**Task to complete:** Below are the records; print them all without any alteration.

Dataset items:
=== Begin Enclosure ===

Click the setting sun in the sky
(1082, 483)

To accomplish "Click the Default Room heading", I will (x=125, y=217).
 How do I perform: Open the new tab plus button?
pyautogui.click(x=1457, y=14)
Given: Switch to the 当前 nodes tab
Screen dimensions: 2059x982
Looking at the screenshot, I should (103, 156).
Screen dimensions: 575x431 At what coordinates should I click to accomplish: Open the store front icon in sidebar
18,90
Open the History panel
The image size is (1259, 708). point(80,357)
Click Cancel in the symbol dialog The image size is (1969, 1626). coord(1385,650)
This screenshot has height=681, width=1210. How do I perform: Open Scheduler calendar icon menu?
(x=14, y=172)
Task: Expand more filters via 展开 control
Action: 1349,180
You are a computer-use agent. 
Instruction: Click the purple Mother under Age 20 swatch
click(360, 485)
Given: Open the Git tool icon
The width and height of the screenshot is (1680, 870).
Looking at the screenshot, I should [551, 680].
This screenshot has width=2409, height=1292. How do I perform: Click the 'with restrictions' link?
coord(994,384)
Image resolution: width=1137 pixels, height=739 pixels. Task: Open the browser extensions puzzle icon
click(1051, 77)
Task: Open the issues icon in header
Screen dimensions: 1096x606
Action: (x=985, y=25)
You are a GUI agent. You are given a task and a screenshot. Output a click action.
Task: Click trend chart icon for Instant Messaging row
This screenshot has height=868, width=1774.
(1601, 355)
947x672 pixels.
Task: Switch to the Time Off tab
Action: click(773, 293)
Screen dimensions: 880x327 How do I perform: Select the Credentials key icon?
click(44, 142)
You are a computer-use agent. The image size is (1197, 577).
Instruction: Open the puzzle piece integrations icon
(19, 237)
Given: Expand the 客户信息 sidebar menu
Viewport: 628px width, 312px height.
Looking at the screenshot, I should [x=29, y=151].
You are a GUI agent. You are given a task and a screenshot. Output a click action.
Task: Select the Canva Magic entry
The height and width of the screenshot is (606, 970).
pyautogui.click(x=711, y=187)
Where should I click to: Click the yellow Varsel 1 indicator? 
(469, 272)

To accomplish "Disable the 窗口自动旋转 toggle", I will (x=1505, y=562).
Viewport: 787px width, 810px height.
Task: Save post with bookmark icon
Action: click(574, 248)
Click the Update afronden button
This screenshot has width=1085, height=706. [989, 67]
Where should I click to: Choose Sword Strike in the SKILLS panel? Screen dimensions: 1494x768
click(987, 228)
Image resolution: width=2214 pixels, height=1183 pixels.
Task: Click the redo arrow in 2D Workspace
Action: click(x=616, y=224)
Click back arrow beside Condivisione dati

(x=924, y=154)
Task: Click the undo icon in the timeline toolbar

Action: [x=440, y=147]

=== End Enclosure ===

**Solution below:**
Click the setting sun in the sky
(1082, 483)

To accomplish "Click the Default Room heading", I will (x=125, y=217).
 How do I perform: Open the new tab plus button?
pyautogui.click(x=1457, y=14)
Given: Switch to the 当前 nodes tab
Screen dimensions: 2059x982
Looking at the screenshot, I should (103, 156).
Screen dimensions: 575x431 At what coordinates should I click to accomplish: Open the store front icon in sidebar
18,90
Open the History panel
The image size is (1259, 708). point(80,357)
Click Cancel in the symbol dialog The image size is (1969, 1626). coord(1385,650)
This screenshot has height=681, width=1210. How do I perform: Open Scheduler calendar icon menu?
(x=14, y=172)
Task: Expand more filters via 展开 control
Action: 1349,180
You are a computer-use agent. 
Instruction: Click the purple Mother under Age 20 swatch
click(360, 485)
Given: Open the Git tool icon
The width and height of the screenshot is (1680, 870).
Looking at the screenshot, I should [551, 680].
This screenshot has width=2409, height=1292. How do I perform: Click the 'with restrictions' link?
coord(994,384)
Image resolution: width=1137 pixels, height=739 pixels. Task: Open the browser extensions puzzle icon
click(1051, 77)
Task: Open the issues icon in header
Screen dimensions: 1096x606
Action: (x=985, y=25)
You are a GUI agent. You are given a task and a screenshot. Output a click action.
Task: Click trend chart icon for Instant Messaging row
This screenshot has height=868, width=1774.
(1601, 355)
947x672 pixels.
Task: Switch to the Time Off tab
Action: click(773, 293)
Screen dimensions: 880x327 How do I perform: Select the Credentials key icon?
click(44, 142)
You are a computer-use agent. The image size is (1197, 577).
Instruction: Open the puzzle piece integrations icon
(19, 237)
Given: Expand the 客户信息 sidebar menu
Viewport: 628px width, 312px height.
Looking at the screenshot, I should [x=29, y=151].
You are a GUI agent. You are given a task and a screenshot. Output a click action.
Task: Select the Canva Magic entry
The height and width of the screenshot is (606, 970).
pyautogui.click(x=711, y=187)
Where should I click to: Click the yellow Varsel 1 indicator? 
(469, 272)

To accomplish "Disable the 窗口自动旋转 toggle", I will (x=1505, y=562).
Viewport: 787px width, 810px height.
Task: Save post with bookmark icon
Action: click(574, 248)
Click the Update afronden button
This screenshot has width=1085, height=706. [989, 67]
Where should I click to: Choose Sword Strike in the SKILLS panel? Screen dimensions: 1494x768
click(987, 228)
Image resolution: width=2214 pixels, height=1183 pixels.
Task: Click the redo arrow in 2D Workspace
Action: click(x=616, y=224)
Click back arrow beside Condivisione dati

(x=924, y=154)
Task: Click the undo icon in the timeline toolbar

Action: [x=440, y=147]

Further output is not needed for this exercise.